[Start of section]

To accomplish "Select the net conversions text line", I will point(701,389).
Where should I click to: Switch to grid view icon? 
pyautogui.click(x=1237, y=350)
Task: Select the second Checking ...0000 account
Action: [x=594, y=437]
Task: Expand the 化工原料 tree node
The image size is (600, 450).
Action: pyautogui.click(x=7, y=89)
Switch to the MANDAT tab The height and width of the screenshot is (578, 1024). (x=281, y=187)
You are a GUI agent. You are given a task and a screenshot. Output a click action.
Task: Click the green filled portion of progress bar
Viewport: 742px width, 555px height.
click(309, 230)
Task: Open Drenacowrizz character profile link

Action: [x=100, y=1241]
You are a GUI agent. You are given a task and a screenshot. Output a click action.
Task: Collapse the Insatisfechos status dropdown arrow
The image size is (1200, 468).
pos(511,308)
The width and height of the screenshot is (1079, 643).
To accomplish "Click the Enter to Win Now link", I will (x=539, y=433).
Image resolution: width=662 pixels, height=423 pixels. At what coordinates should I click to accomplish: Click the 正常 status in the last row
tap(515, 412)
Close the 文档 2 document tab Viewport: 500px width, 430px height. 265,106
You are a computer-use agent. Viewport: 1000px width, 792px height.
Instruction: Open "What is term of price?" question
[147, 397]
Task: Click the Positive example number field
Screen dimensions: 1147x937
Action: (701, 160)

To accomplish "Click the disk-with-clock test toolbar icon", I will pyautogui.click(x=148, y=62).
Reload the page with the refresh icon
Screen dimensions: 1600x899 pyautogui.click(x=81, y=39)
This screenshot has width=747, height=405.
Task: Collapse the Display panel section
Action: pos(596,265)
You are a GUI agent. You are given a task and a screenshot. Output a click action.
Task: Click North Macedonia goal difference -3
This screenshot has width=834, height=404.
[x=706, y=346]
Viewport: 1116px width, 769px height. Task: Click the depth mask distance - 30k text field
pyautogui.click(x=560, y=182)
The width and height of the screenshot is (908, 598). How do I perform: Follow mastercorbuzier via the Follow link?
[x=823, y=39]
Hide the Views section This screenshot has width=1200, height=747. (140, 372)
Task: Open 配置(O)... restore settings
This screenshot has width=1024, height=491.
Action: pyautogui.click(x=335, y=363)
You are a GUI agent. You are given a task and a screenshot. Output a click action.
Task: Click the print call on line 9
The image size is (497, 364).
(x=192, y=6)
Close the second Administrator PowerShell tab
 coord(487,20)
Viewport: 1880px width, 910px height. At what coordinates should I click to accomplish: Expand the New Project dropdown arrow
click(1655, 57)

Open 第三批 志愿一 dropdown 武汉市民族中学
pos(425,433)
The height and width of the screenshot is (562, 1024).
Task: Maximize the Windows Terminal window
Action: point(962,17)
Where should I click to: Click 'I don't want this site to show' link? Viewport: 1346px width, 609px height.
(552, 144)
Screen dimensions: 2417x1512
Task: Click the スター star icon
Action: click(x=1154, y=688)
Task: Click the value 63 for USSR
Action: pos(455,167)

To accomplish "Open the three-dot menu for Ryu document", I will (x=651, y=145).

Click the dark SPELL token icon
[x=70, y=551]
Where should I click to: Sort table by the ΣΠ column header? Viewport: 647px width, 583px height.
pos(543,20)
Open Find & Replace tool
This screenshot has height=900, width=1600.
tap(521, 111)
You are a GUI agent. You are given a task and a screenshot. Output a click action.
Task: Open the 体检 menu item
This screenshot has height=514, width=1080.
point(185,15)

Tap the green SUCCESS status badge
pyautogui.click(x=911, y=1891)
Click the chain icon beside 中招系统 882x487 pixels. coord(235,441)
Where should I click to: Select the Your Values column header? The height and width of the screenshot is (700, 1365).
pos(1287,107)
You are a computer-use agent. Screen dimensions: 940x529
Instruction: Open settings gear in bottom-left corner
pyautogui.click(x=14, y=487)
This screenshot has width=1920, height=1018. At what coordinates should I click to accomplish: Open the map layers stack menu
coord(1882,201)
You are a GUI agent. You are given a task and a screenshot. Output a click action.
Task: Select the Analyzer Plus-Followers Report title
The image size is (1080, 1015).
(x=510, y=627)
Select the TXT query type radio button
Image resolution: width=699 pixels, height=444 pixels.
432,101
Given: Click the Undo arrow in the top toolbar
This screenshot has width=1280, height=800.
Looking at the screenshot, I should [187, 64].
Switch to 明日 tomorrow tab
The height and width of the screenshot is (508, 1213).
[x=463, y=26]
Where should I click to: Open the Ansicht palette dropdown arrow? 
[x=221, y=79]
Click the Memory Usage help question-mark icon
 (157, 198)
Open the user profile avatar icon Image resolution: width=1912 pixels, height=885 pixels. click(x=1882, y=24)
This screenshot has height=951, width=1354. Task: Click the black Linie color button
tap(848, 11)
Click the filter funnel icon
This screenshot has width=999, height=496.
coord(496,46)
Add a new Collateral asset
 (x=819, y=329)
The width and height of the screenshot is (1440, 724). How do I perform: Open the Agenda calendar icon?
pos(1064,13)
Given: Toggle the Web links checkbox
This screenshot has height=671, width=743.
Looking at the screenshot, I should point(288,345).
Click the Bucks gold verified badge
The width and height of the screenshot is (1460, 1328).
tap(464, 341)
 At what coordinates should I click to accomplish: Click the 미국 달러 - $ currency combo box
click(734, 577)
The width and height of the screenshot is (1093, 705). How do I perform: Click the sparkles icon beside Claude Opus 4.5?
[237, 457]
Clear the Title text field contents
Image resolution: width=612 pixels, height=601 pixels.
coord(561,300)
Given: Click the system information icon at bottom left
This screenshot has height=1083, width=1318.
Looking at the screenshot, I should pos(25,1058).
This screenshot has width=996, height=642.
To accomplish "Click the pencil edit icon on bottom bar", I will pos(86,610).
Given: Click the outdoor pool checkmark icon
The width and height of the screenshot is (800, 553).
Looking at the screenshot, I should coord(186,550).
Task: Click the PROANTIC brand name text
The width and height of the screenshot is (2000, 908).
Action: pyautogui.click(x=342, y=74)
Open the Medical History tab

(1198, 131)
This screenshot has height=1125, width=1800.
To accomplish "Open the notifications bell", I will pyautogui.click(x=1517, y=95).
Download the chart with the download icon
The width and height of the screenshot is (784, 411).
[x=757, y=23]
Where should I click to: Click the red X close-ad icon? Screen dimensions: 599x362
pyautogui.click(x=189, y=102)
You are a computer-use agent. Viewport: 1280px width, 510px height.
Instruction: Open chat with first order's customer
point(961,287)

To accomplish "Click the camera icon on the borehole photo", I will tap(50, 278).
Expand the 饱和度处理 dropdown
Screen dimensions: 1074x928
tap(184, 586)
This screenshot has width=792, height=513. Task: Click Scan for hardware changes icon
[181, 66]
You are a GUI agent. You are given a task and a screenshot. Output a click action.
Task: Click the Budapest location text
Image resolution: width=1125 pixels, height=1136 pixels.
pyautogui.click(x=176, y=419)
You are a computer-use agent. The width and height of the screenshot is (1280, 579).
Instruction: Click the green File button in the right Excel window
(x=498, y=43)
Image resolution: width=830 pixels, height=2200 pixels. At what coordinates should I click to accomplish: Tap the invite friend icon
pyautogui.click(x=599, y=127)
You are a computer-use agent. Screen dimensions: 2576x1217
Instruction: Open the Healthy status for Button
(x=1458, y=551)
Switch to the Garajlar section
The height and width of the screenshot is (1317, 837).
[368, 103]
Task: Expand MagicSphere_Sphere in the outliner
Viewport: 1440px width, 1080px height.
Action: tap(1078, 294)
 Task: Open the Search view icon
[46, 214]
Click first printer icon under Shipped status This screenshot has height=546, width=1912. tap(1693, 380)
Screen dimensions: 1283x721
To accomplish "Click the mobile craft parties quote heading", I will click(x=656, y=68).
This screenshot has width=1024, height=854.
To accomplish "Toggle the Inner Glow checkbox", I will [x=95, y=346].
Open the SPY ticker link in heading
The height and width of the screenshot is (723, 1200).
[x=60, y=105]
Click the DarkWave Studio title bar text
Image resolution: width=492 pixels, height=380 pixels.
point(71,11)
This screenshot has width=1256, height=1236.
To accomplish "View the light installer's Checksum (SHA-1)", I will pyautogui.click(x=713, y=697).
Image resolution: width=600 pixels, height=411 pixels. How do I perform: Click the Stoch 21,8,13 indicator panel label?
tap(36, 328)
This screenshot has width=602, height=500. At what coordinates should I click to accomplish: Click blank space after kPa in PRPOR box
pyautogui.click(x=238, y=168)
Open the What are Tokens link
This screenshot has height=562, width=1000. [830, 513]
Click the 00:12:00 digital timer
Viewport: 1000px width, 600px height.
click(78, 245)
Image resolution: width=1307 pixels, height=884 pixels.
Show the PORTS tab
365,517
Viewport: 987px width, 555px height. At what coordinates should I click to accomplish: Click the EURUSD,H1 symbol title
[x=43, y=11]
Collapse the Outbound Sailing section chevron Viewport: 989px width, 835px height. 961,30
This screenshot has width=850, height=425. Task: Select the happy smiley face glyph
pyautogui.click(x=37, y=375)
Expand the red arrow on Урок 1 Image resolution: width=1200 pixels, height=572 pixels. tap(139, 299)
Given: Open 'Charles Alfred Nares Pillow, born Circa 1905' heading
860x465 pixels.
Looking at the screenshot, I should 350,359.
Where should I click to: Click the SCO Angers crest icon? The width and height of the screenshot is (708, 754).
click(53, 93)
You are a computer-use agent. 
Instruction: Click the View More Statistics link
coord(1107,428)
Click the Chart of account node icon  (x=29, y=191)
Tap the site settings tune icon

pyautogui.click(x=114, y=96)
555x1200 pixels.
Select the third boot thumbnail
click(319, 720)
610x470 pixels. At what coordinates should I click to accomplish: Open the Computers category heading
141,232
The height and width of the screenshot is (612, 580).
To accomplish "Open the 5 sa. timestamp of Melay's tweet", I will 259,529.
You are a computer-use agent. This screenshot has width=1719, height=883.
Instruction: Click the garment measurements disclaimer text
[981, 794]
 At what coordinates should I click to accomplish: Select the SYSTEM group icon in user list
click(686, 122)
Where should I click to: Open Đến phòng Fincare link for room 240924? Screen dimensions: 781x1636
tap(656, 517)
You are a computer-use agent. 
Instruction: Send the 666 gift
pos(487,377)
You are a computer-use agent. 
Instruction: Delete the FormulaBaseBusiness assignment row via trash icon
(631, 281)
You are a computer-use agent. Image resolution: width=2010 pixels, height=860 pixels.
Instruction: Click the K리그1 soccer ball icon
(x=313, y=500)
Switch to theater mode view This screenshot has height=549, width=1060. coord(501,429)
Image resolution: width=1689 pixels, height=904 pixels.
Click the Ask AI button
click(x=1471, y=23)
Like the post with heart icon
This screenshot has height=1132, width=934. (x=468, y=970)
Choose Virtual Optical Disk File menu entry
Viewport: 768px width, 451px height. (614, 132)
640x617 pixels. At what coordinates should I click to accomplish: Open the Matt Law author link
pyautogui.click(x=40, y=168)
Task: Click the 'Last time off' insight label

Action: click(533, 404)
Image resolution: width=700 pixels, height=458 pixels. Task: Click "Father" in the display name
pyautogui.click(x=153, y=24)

[End of section]

• _Work request_: Only one stretch of the entries above is wanted: the lines from the one containing "This screenshot has width=850, height=425." through the one containing "Expand the red". Please reproduce it exactly.

• _Result for this exercise_:
This screenshot has width=850, height=425. Task: Select the happy smiley face glyph
pyautogui.click(x=37, y=375)
Expand the red arrow on Урок 1 Image resolution: width=1200 pixels, height=572 pixels. tap(139, 299)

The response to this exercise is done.